The minimum gift amount is $25,000. You will receive a charitable income tax deduction for a portion of your gift, and if you use appreciated securities to fund your gift, you will also receive capital gains tax savings.
Receive variable lifetime payments with this university-managed trust.
For donors of appreciated securities and real estate, a popular gift strategy is the charitable remainder unitrust. Assets are transferred to the university, in this case as trustee of the unitrust.
The unitrust makes income payments for the lifetime(s) of the donor(s). You may also continue the payments for a period of time to other individuals, such as your spouse, children or loved ones.
The payment is based on a percentage (e.g., 5 percent) of the market value of the trust assets, as revalued annually. As a result, your payments will vary from year to year. When the payments end, the remaining assets are distributed to the university for the purpose(s) you specify in the trust. Many donors use the unitrust to increase income from highly appreciated assets that have little or no yield.

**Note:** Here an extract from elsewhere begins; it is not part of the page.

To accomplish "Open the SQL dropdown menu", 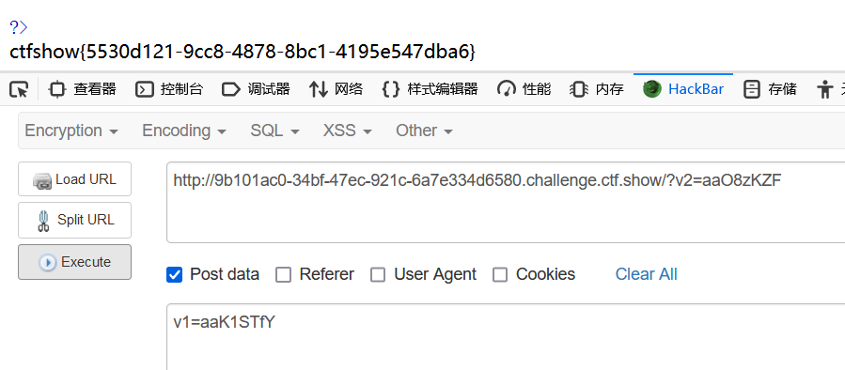I will 274,131.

When serving as trustee, the university will draft the trust for review by you and your attorney, as well as manage the trust with no administrative fees. The university will also complete all required filings with the IRS.
You can establish a charitable remainder unitrust with a minimum gift of $100,000 and may add to your unitrust at any time. If your gift is appreciated securities or real estate, you do not pay capital gains tax on the sale of your property, because the property is sold by the university as trustee. You also will receive a charitable income tax deduction on a portion of the value of your contribution.
Receive fixed lifetime payments with this university-managed trust.
You can fund a charitable remainder annuity trust with publicly traded stock or with cash, with the university serving as trustee. The trust makes fixed payments to you and/or your designee(s) for your lifetime(s). You may also continue the payments for a period of time to other individuals.
The payment amount is fixed, based on the initial amount of your gift. When the payments end, the principal is distributed to the university as you designate in the trust.
When serving as trustee, the university will draft and manage the trust with no administrative fees. The university will also complete all required filings with the IRS.
You can fund an annuity trust with a gift of $100,000 or more. While you may not add to an existing trust, you can establish new trusts. If your gift is appreciated securities or real estate, you do not pay capital gains tax on the sale of your property, because the property is sold by the university as trustee. You will receive a charitable income-tax deduction for a portion of your donation the year you make your gift.
Establish a life-income plan through your estate.
You may include language in your estate plan that directs a gift to the university by establishing a plan that will first make payments to named beneficiaries such as your spouse, family members or friends.